Directions:
Produce a word-for-word restatement of the lines from the line with "Open the Fundraising section" to the end of the listing below, inclusive.

Available records:
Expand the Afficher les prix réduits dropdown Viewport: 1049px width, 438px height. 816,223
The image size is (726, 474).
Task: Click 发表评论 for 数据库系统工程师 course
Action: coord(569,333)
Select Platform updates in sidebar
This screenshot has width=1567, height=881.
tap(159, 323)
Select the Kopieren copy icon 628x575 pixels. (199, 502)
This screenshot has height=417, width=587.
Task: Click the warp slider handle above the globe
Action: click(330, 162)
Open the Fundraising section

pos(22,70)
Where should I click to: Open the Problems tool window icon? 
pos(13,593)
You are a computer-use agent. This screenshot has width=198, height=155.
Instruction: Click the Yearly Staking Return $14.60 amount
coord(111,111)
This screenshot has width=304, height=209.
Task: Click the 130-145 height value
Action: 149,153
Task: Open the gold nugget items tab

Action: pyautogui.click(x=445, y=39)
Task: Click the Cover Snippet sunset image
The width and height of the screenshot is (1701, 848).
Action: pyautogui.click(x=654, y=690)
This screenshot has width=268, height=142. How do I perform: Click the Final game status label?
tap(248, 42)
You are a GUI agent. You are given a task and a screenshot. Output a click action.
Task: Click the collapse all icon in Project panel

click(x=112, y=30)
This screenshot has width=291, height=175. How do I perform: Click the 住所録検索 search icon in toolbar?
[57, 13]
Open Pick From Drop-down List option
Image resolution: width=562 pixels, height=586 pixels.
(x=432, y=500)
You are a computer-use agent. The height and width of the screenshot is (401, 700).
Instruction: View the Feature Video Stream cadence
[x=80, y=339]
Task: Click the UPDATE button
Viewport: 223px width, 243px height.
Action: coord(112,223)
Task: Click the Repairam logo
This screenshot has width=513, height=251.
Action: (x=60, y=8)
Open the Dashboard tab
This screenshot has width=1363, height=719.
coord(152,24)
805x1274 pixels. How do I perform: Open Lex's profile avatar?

Result of the task:
Open the Fundraising section

pos(22,70)
Where should I click to: Open the Problems tool window icon? 
pos(13,593)
You are a computer-use agent. This screenshot has width=198, height=155.
Instruction: Click the Yearly Staking Return $14.60 amount
coord(111,111)
This screenshot has width=304, height=209.
Task: Click the 130-145 height value
Action: 149,153
Task: Open the gold nugget items tab

Action: pyautogui.click(x=445, y=39)
Task: Click the Cover Snippet sunset image
The width and height of the screenshot is (1701, 848).
Action: pyautogui.click(x=654, y=690)
This screenshot has width=268, height=142. How do I perform: Click the Final game status label?
tap(248, 42)
You are a GUI agent. You are given a task and a screenshot. Output a click action.
Task: Click the collapse all icon in Project panel

click(x=112, y=30)
This screenshot has width=291, height=175. How do I perform: Click the 住所録検索 search icon in toolbar?
[57, 13]
Open Pick From Drop-down List option
Image resolution: width=562 pixels, height=586 pixels.
(x=432, y=500)
You are a computer-use agent. The height and width of the screenshot is (401, 700).
Instruction: View the Feature Video Stream cadence
[x=80, y=339]
Task: Click the UPDATE button
Viewport: 223px width, 243px height.
Action: coord(112,223)
Task: Click the Repairam logo
This screenshot has width=513, height=251.
Action: (x=60, y=8)
Open the Dashboard tab
This screenshot has width=1363, height=719.
coord(152,24)
805x1274 pixels. How do I perform: Open Lex's profile avatar?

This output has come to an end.